Theme #5: Practical applications of emerging research
It was a very high level positive psychology conference, heavy on academic data and statistics, and many practitioners wanted to know more about what to do with the research insights. Jane Dutton was one of the most engaging speakers, turning research into practical tools to build high quality connections, thriving and engagement in organisations.
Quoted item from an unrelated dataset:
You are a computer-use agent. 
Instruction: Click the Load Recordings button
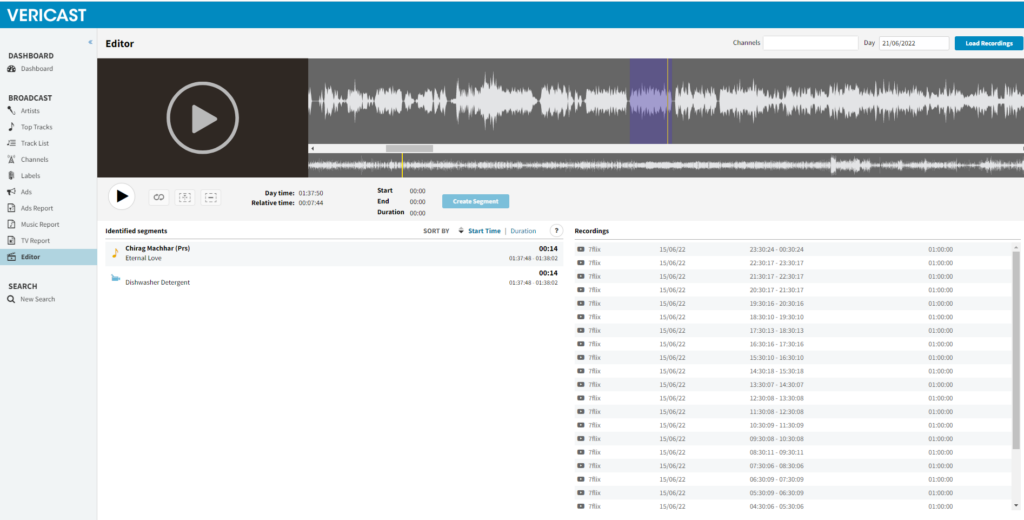tap(988, 43)
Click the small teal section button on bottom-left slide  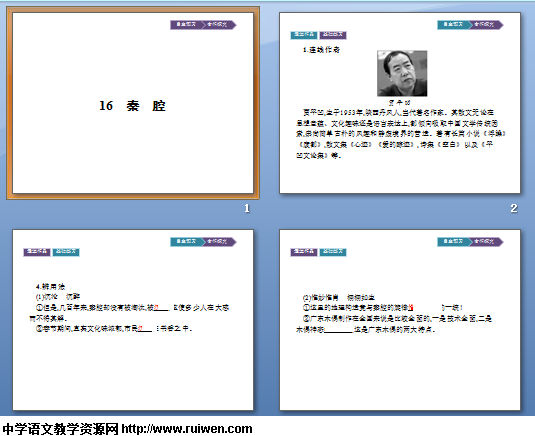point(66,252)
Richard Davidson shared interesting new, yet-to-be published, research looking at recovery from adversity and the correlation between life-time hours of meditation and reactivity and recovery. His team found that the more hours of meditation participants engaged in, the faster their recovery, a result that can be inferred by a lot of his earlier research. More surprising was that the control group in the trial – those who did not meditate – showed exactly the same variation. In other words people were bouncing back from adversity at similar rates, whether they chose meditation as a helpful activity or not. He concluded that these people may be using other strategies to recover, and that these were equally effective. What’s fascinating about these results from my point of view is that people can indeed choose from a range intentional activities to bounce back from adversity, and will perhaps get the most benefit from those they feel intrinsically motivating. Some people will get immense benefit from meditation. Others may find gratitude, savouring and positive relationships, for example, to be more meaningful and energising.
Perhaps the most intriguing new research came from Barbara Fredrickson. She is constantly expanding her pioneering work on positive emotions and shared data from another soon-to-be published study. Building on her Broaden and Build Theory and the upward spiral effect, she and her team looked at the way positive emotions amplify wellness behaviours. If we practice a wellness behaviour, and we enjoy doing it, we are attaching positive emotions to that action. This leads us to have spontaneous unconscious thoughts about doing that behaviour, which in turn encourages us to anticipate and want to perform that action again. An upward spiral of positive health is created.
The idea is that the more we add positive behaviours – specifically things we really enjoy doing and feel good about – to our to do list, and mindfully engage in them each day, savouring the positive emotion we feel when doing them, the more likely we are to adopt them as positive habits and life-style changes.
I use a smorgasbord analogy: choose intentional activities that appeal to you. For me, these are smiling in the morning, practicing my Wonder Woman pose to generate positive emotions and mindset, reflecting on gratitude every night, prioritising the positives, and focusing on my physiology and exercise. Mindfulness can help, yet if something else works for you and gives you pleasure, prioritise it. Test healthy habits and activities on yourself first and if they work, keep doing them!